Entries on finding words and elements
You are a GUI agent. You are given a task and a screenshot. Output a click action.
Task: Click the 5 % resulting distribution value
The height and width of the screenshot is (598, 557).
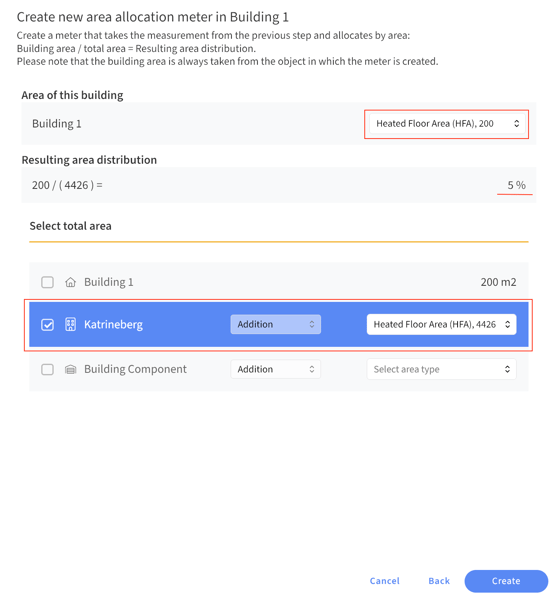[x=516, y=185]
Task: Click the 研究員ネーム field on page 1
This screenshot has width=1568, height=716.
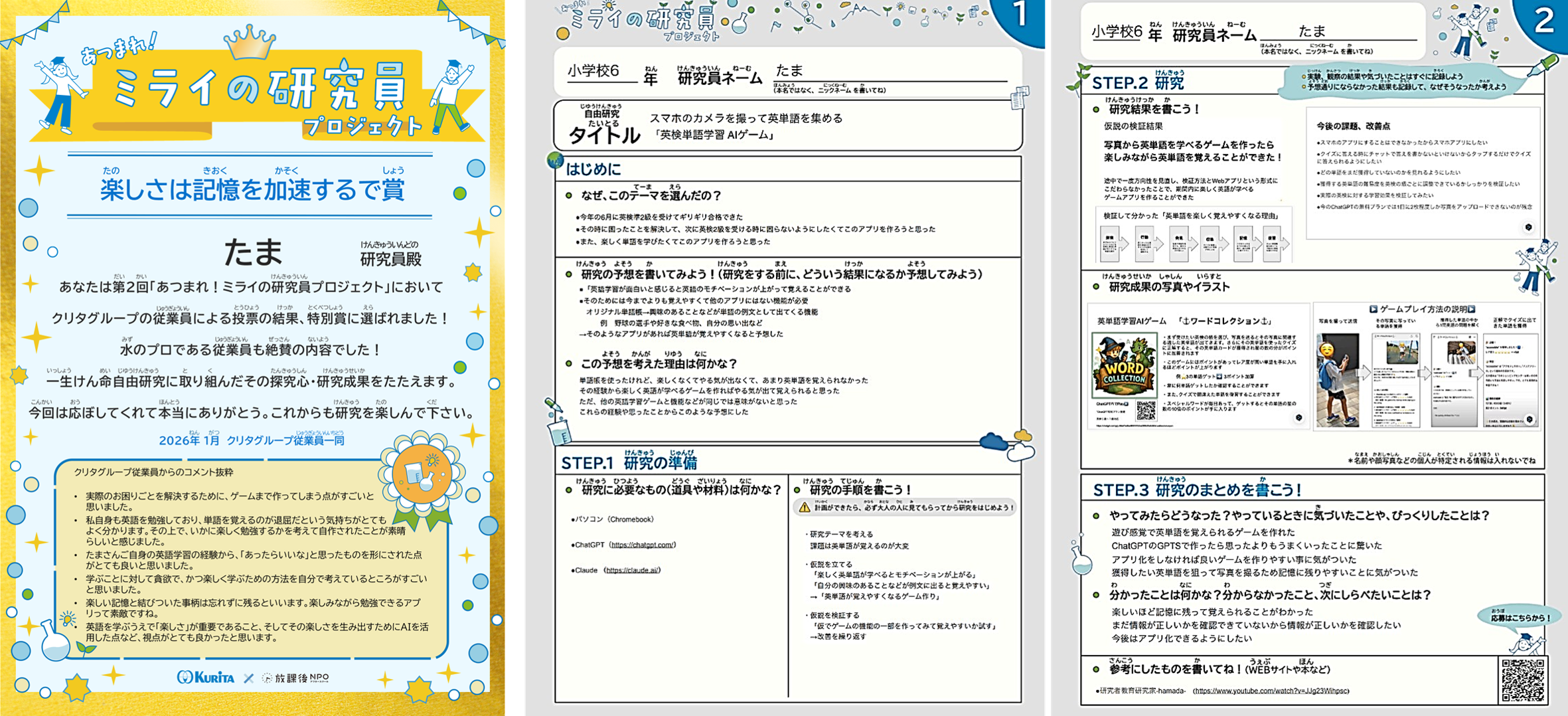Action: pyautogui.click(x=890, y=72)
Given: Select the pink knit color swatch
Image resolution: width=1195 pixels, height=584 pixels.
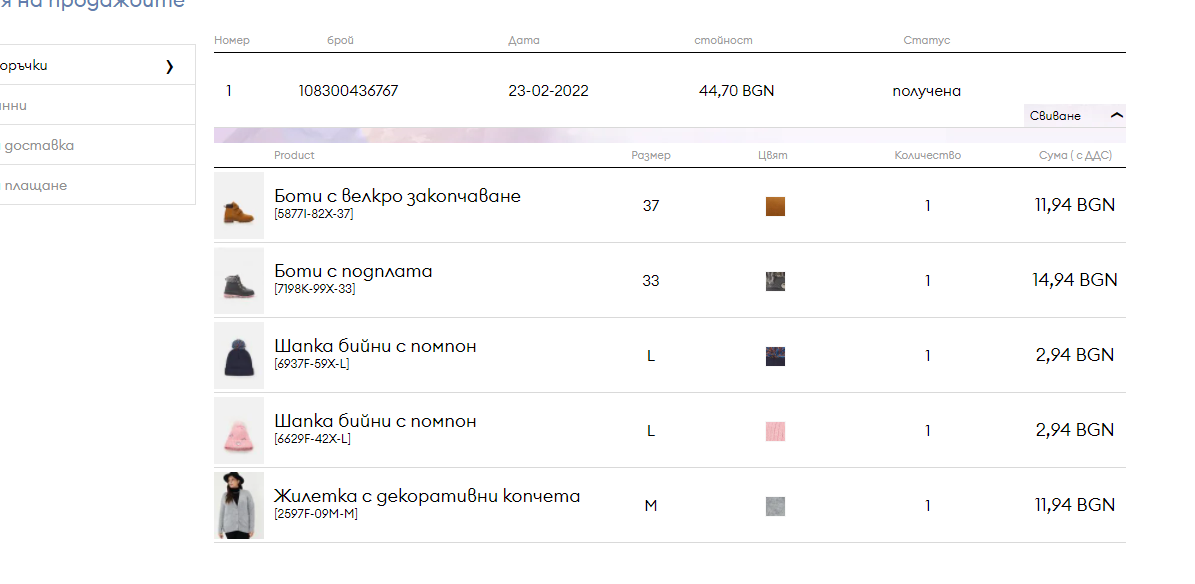Looking at the screenshot, I should point(775,431).
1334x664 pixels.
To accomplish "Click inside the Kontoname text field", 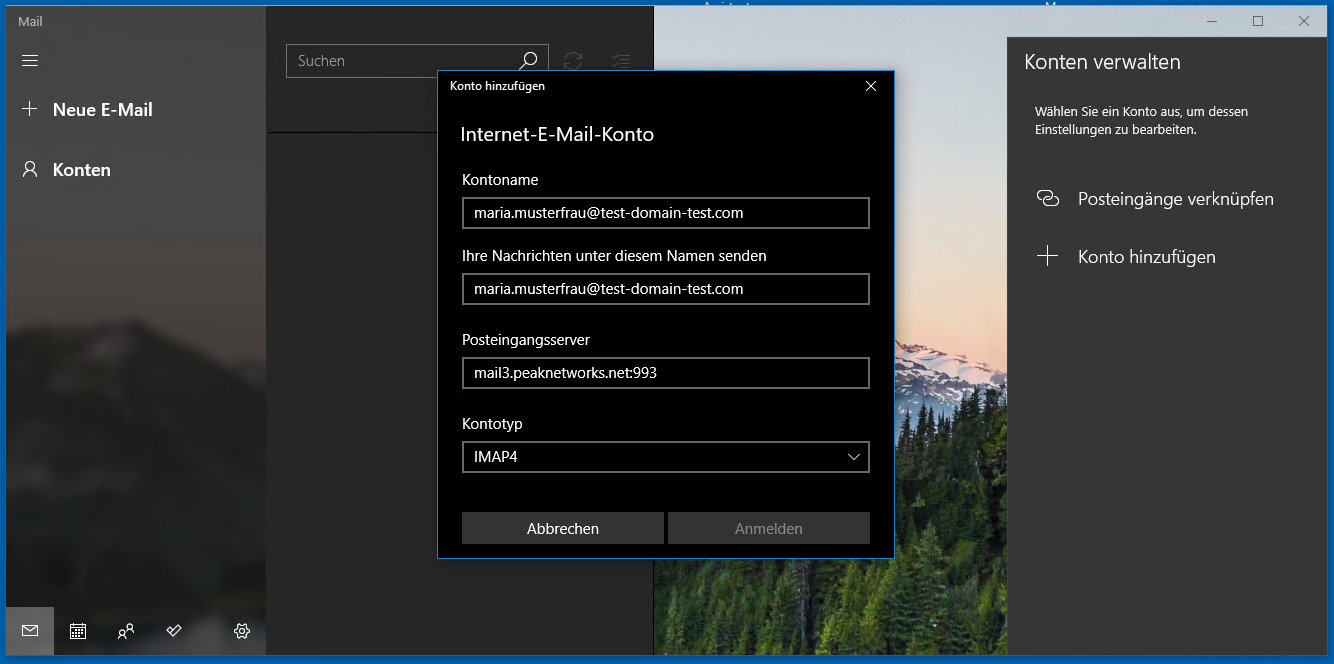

> _Problem_:
Copy the records above line for line, without any changes, and leave the pictures out.

> _The completed task_:
You are a GUI agent. You are given a task and a screenshot. Output a click action.
Task: Click the 5 % resulting distribution value
The height and width of the screenshot is (598, 557).
[x=516, y=185]
Task: Click the 研究員ネーム field on page 1
This screenshot has width=1568, height=716.
Action: pyautogui.click(x=890, y=72)
Given: Select the pink knit color swatch
Image resolution: width=1195 pixels, height=584 pixels.
Looking at the screenshot, I should point(775,431).
1334x664 pixels.
To accomplish "Click inside the Kontoname text field", 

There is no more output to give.